_Task brief_:
Copy the lines below word for word, leaving out the pictures.

-- start of Material provided --

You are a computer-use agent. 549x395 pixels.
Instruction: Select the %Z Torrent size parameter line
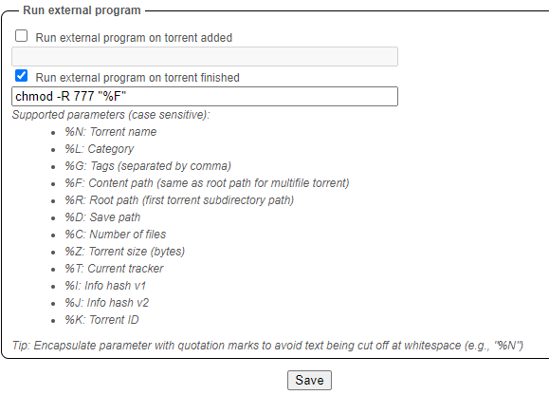pyautogui.click(x=124, y=252)
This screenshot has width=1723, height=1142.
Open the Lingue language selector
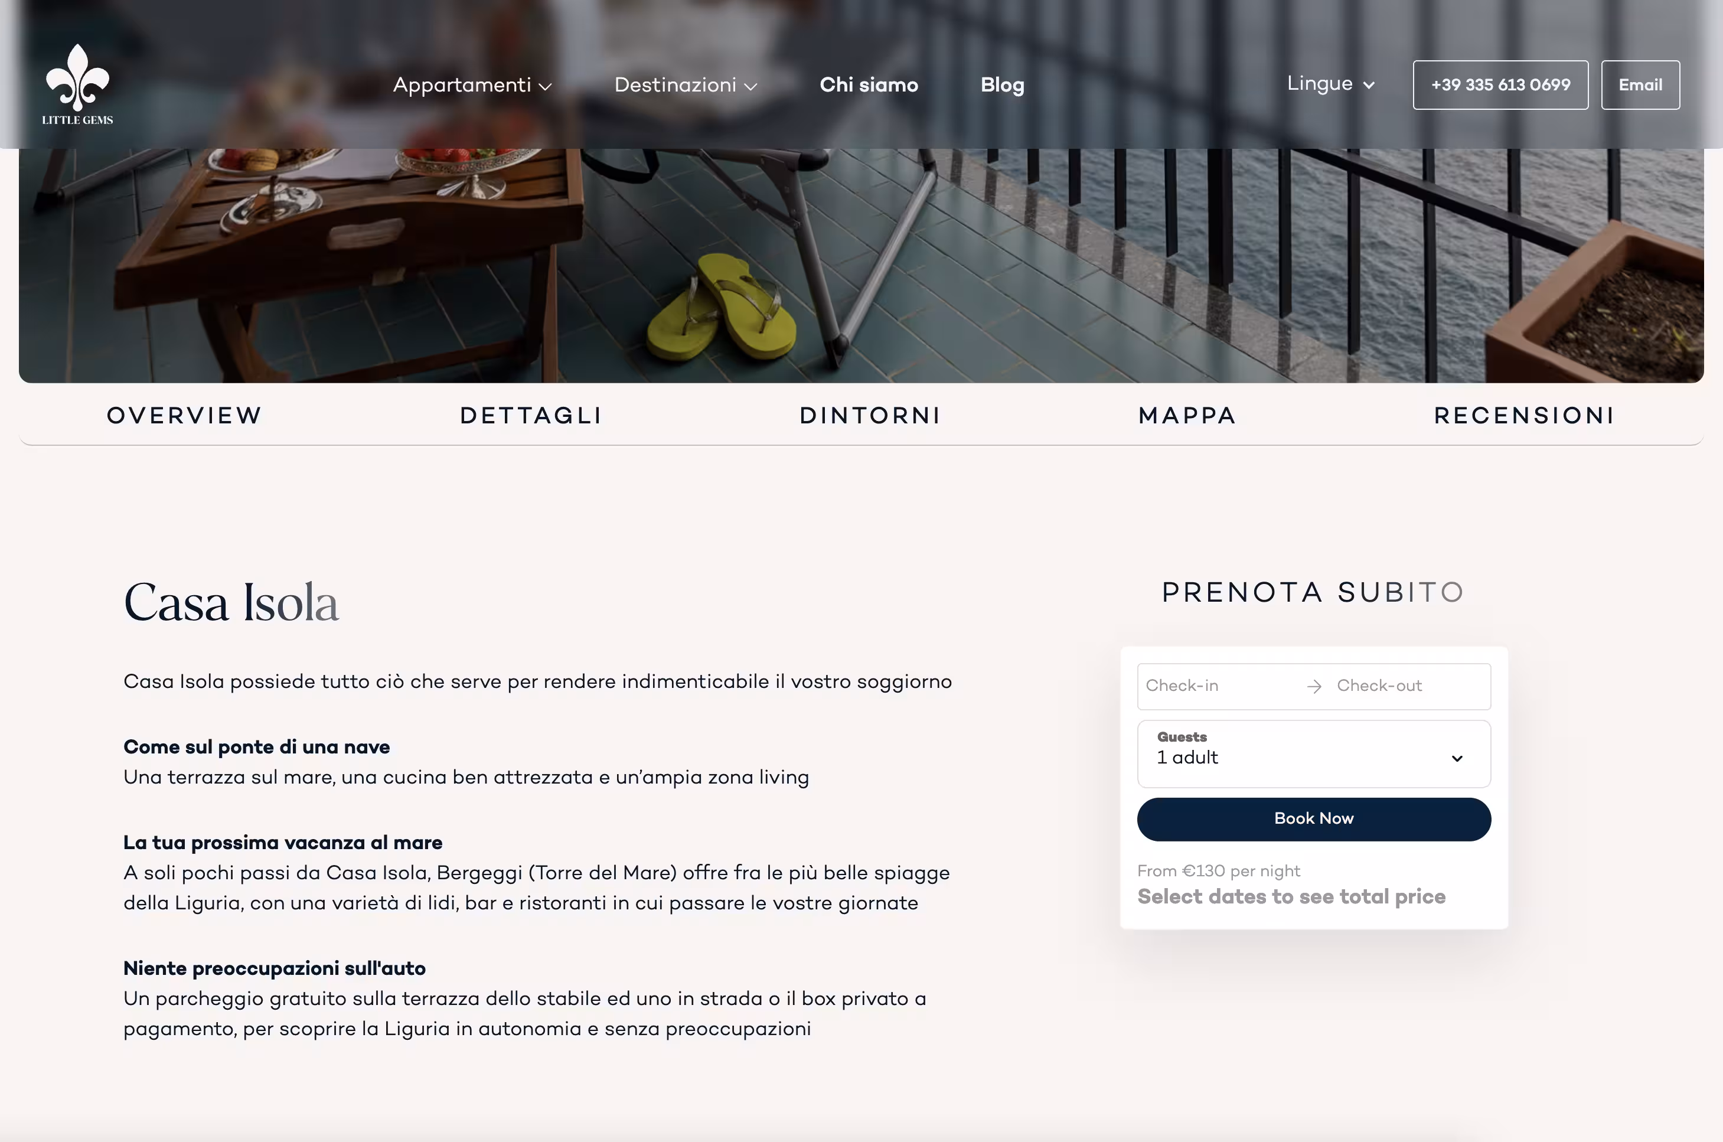coord(1330,84)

-- end of Material provided --

_Response to this exercise_:
You are a computer-use agent. 549x395 pixels.
Instruction: Select the %Z Torrent size parameter line
pyautogui.click(x=124, y=252)
This screenshot has width=1723, height=1142.
Open the Lingue language selector
coord(1330,84)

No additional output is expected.